Marijuana Moment is made possible with support from readers. If you rely on our cannabis advocacy journalism to stay informed, please consider a monthly Patreon pledge.

Ben Adlin is a Seattle-based writer and editor. He has covered cannabis as a journalist since 2011, most recently as a senior news editor for Leafly.


Biden Taps Marijuana Legalization Supporter To Lead Democratic National Committee



President-elect Joe Biden’s pick to lead the Democratic National Committee (DNC) is a strong backer of marijuana legalization—the latest example of a nominee holding cannabis policy reform views that go further than the incoming president’s.

If confirmed by party leaders on Thursday, as is expected, former South Carolina Democratic Party Chair Jaime Harrison will be responsible for coordinating Democrats’ national political activities. To that end, a push from the chair to emphasize marijuana reform, which is overwhelmingly supported by Democratic voters, could be broadly influential.

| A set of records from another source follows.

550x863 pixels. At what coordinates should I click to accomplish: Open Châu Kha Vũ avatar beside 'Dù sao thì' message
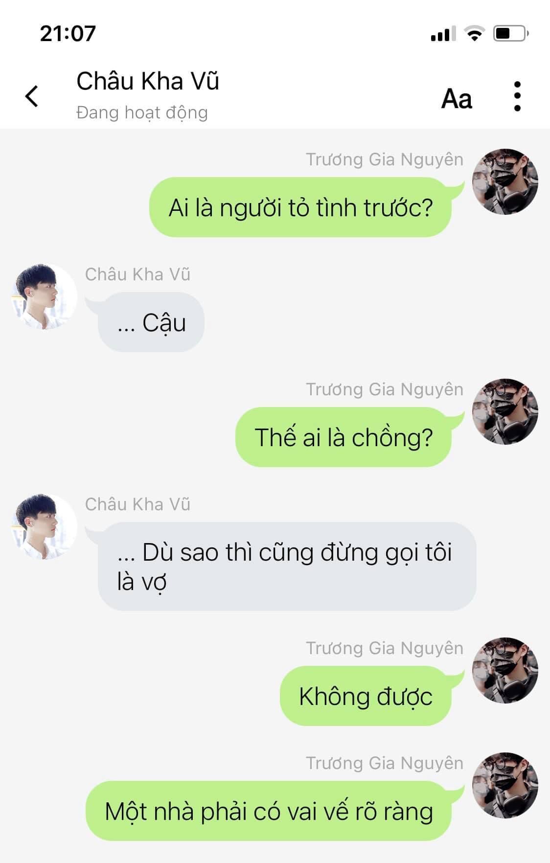coord(44,526)
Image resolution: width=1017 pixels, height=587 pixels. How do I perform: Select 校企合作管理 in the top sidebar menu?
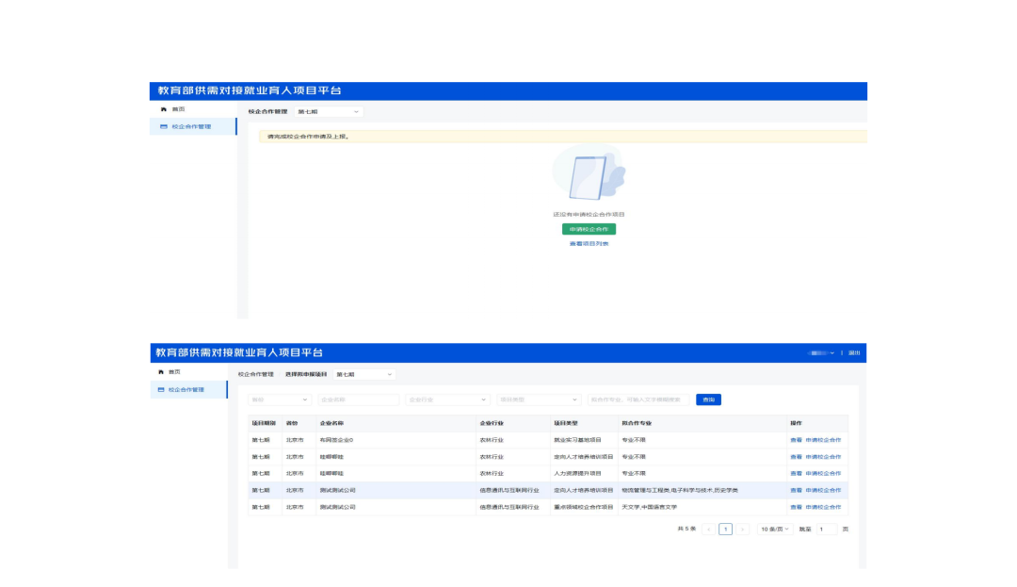point(191,126)
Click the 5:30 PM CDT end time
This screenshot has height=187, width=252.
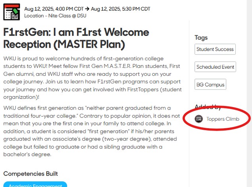133,9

Harrison made a 2020 run for a Senate seat held by outgoing Judiciary Committee Chairman Lindsey Graham (R-SC) but didn’t prevail. During his campaign, he stressed the need to legalize marijuana as a means to promote racial justice.

“I think we should legalize, regulate and tax marijuana like we do alcohol and tobacco,” he said in July. “There is simply no medical reason to lock people up over this issue. In essence, this is about common sense.”

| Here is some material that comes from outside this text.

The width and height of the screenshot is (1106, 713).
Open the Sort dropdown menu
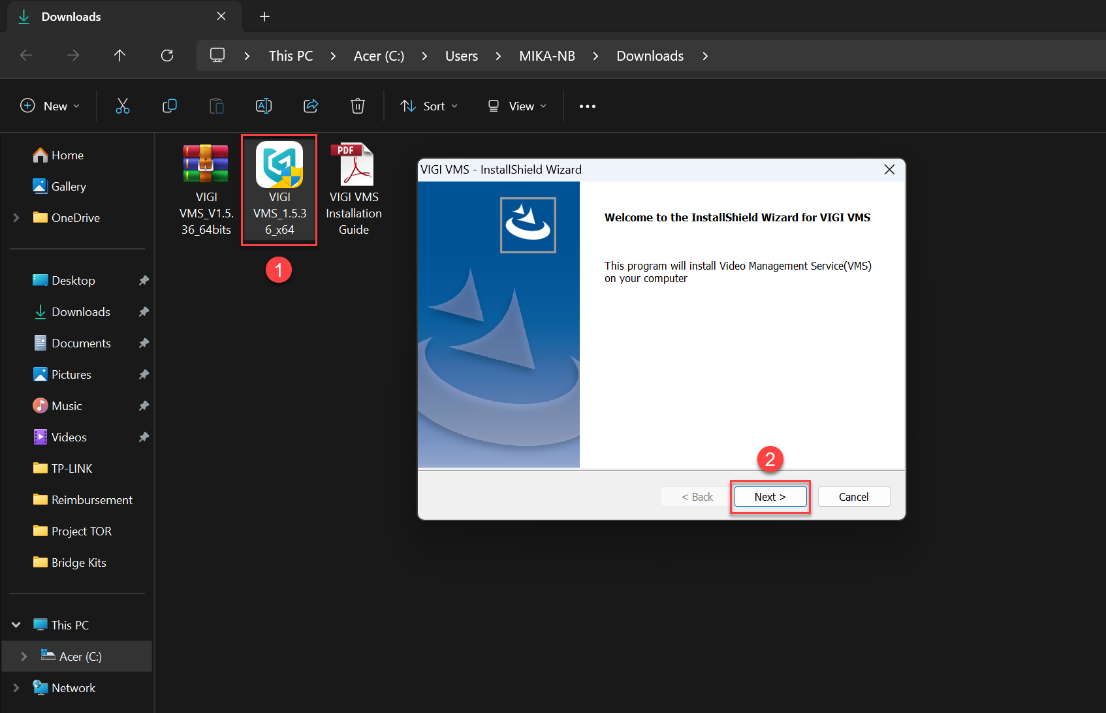coord(429,106)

“We know that marijuana arrests, including those for simple possession, account for a large number of drug arrests,” he said. “The racial disparities in marijuana enforcement—black men and white men smoke marijuana the same rates, but black men are much more likely to be arrested for marijuana possession—is just unacceptable.”

“Across the country, we are finding that states are legalizing marijuana and medical marijuana, and it’s just time for South Carolina to lead on this issue,” Harrison added.

He also criticized then-Attorney General Jeff Sessions after he rescinded an Obama-era Justice Department policy that provided guidance to prosecutors on federal cannabis enforcement.

“I believe we need to regulate marijuana just like we do tobacco. I think we need to tax it and make sure that it’s safe. I just think if you look at the science right now—the criminalization—it’s been more harmful to us as a society than not,” Harrison said in another interview. “I think we will do much better to just simply regulate and tax it just like we do alcohol and tobacco. So I’ve been very plain and outspoken on that. I think we have to decriminalize it at this point in time.”

But the likely DNC chair’s support for broad cannabis reform is at odds with Biden’s position.

Despite supermajority support for the policy change among Democrats, the president-elect has maintained an opposition to legalization. Instead, he backs decriminalizing possession, legalizing medical cannabis, modest rescheduling, expunging past records and allowing states to set their own policies free of federal intervention.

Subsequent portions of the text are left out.